» Task prompt: Your copy should begin at the line containing "Task: Click the Sort A-Z icon" and end at the last line of the records; transcribe those lines exactly and leave out every picture.

Collected data:
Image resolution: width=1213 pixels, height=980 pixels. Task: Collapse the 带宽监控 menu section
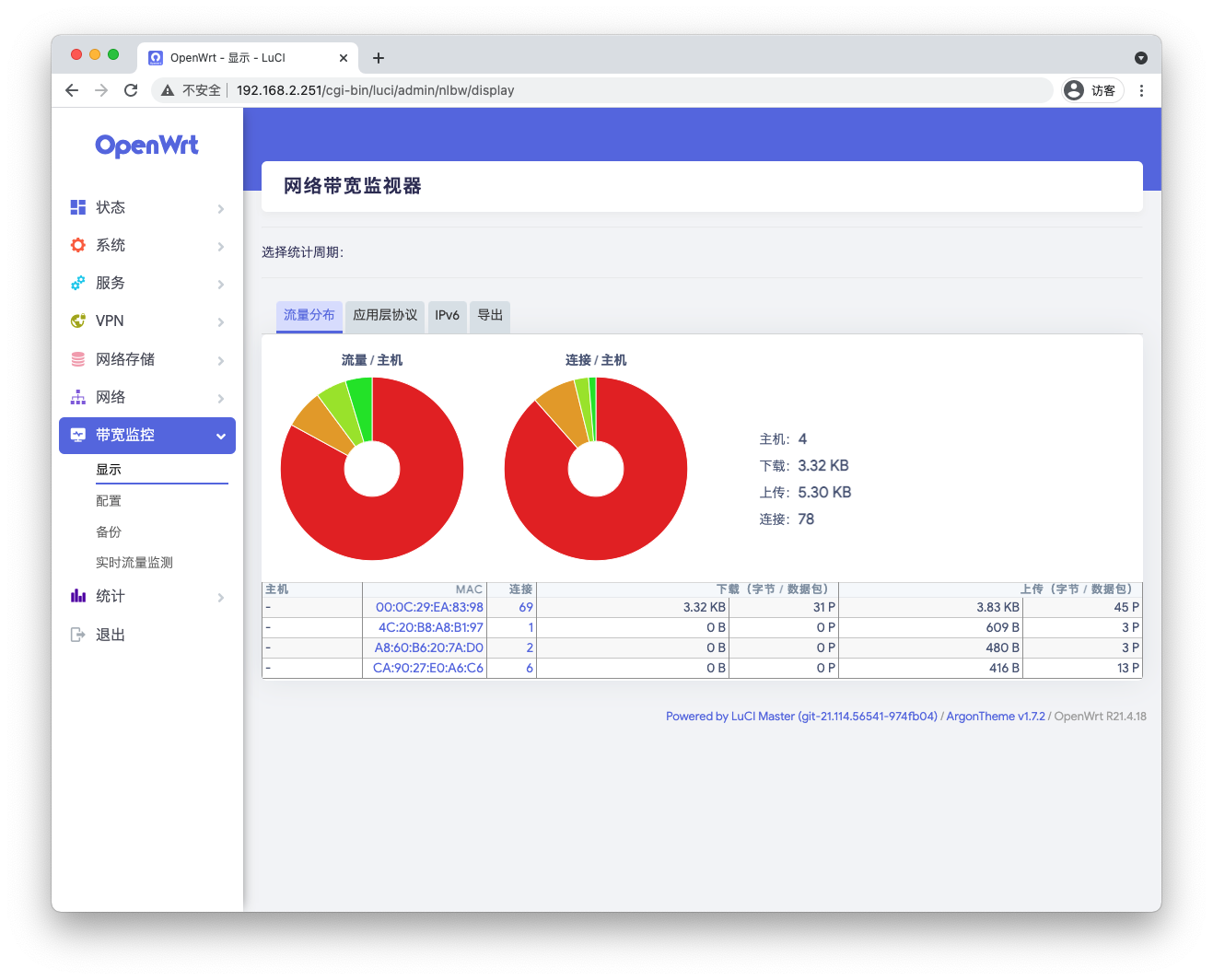[x=221, y=436]
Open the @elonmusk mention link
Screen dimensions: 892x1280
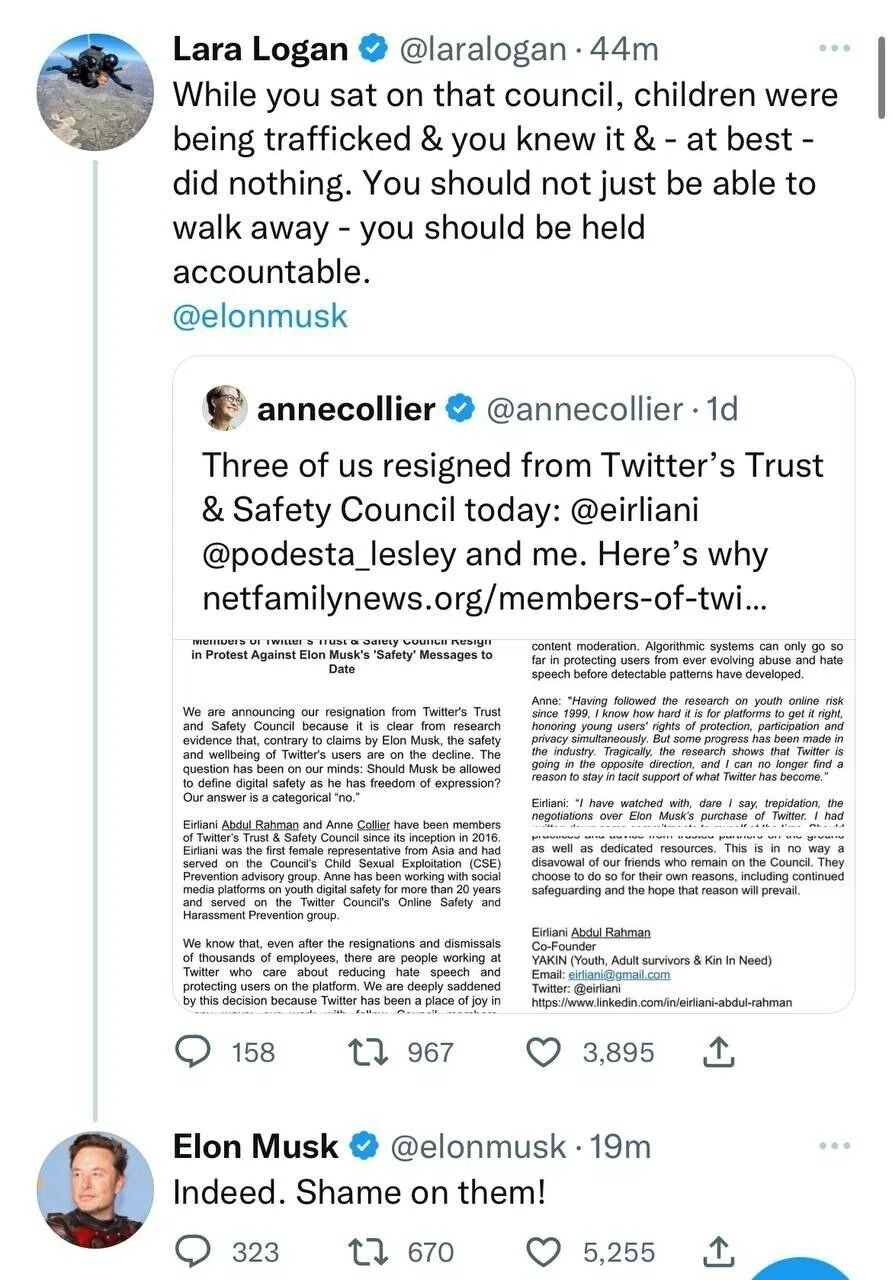coord(260,316)
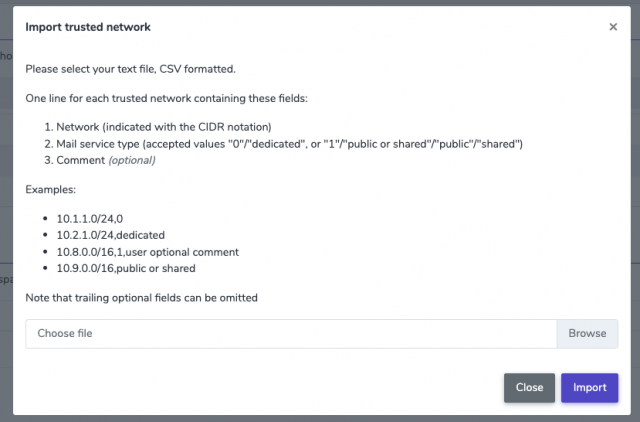Click the 'Please select your text file' instruction
Screen dimensions: 640x422
[130, 69]
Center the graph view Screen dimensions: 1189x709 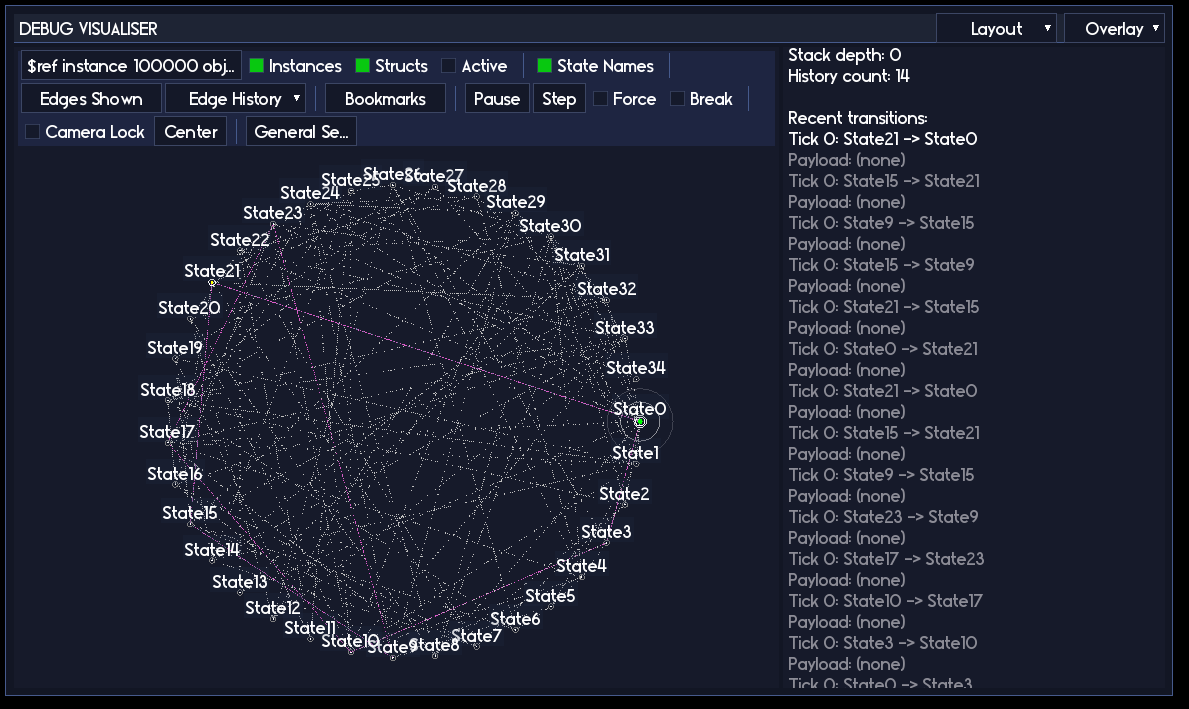190,131
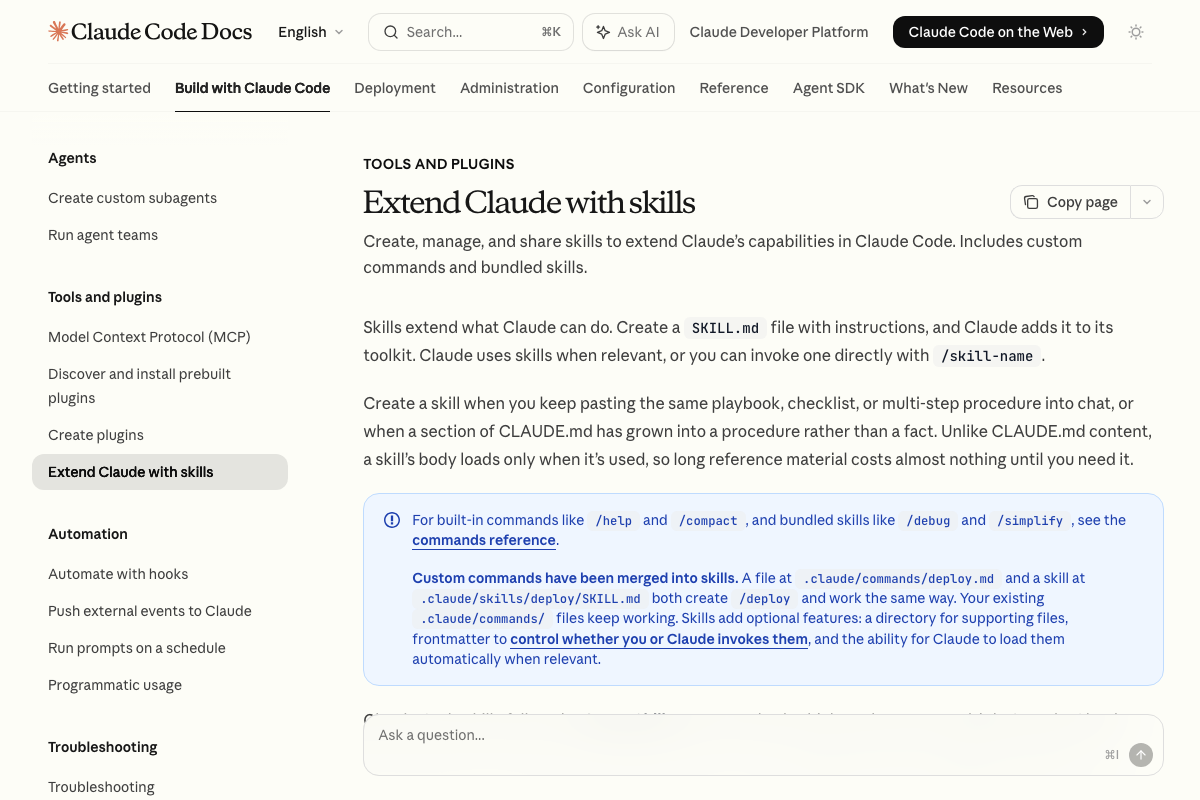Click the Claude Code Docs logo
Viewport: 1200px width, 800px height.
[150, 31]
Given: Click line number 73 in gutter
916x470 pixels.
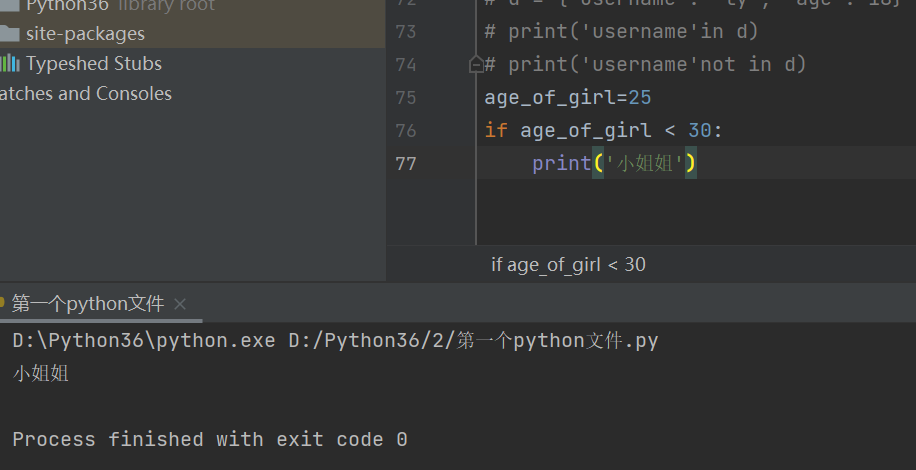Looking at the screenshot, I should (405, 32).
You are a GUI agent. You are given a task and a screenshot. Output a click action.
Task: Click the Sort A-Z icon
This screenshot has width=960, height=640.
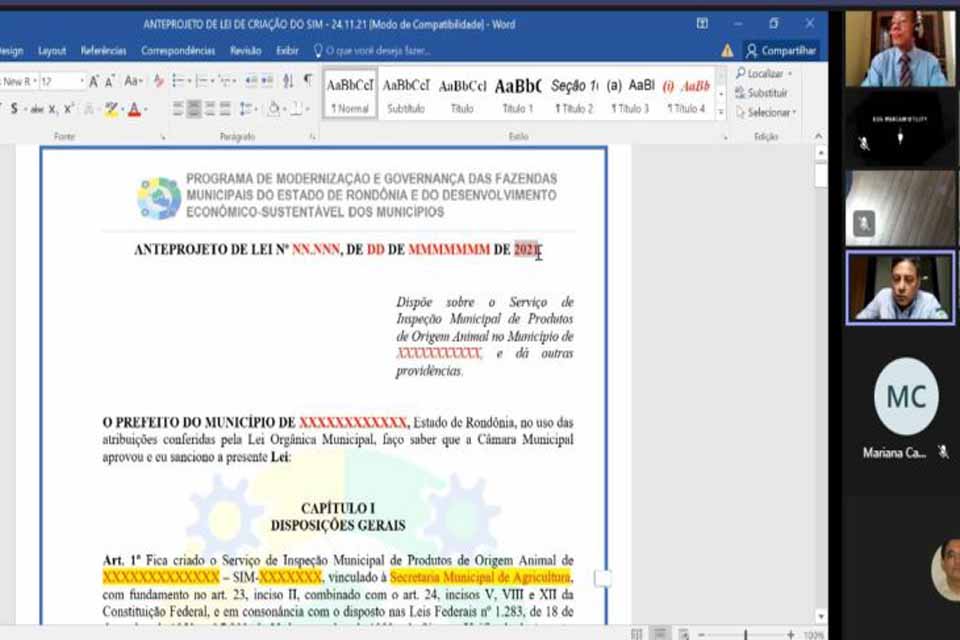point(288,80)
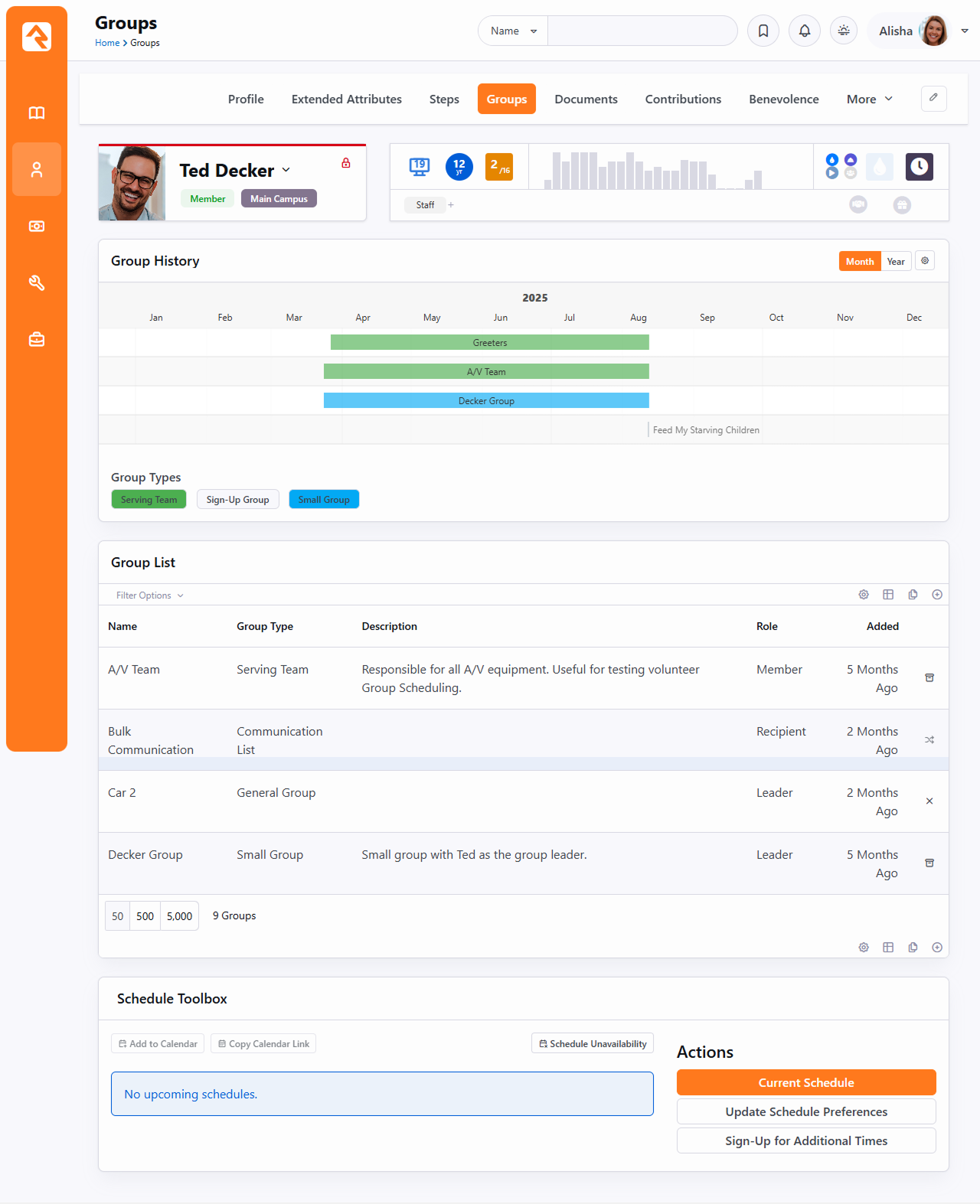The image size is (980, 1204).
Task: Expand the More tab menu
Action: tap(869, 100)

» Exercise result:
Task: Click the Sort A-Z icon
This screenshot has width=960, height=640.
point(288,80)
The image size is (980, 1204).
Task: Expand the More tab menu
Action: tap(869, 100)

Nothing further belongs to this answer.